**To be done**
Copy the items from the start through the line containing "pos(1075,353)", swapping every "icon" for "button" and changing nothing else. Leave the pictures out.

**Task input**
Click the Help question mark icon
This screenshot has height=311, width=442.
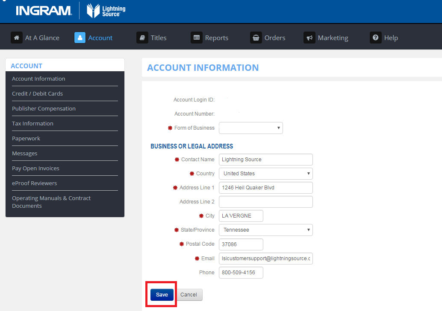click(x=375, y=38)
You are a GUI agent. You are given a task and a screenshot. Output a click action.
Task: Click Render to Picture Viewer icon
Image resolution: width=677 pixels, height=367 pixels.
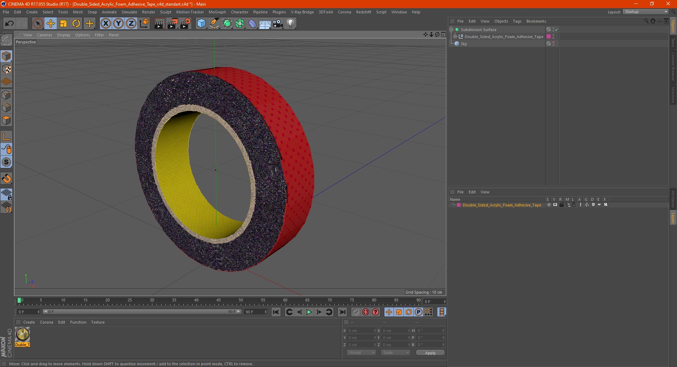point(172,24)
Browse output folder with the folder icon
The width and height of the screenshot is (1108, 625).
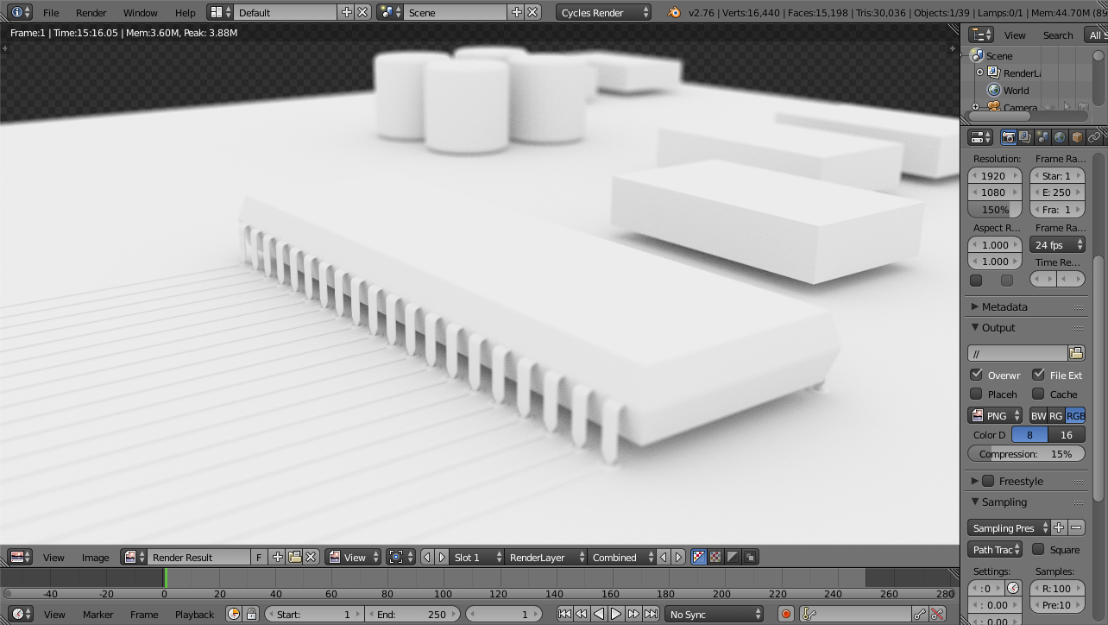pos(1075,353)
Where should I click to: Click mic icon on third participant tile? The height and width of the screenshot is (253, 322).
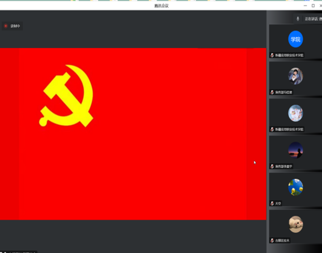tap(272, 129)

**Solution for this task**
Click the Help question mark button
This screenshot has height=311, width=442.
click(x=375, y=38)
You are a GUI agent. You are given a task and a screenshot. Output a click action.
Task: Click Render to Picture Viewer button
Image resolution: width=677 pixels, height=367 pixels.
point(172,24)
Browse output folder with the folder button
The width and height of the screenshot is (1108, 625).
pos(1075,353)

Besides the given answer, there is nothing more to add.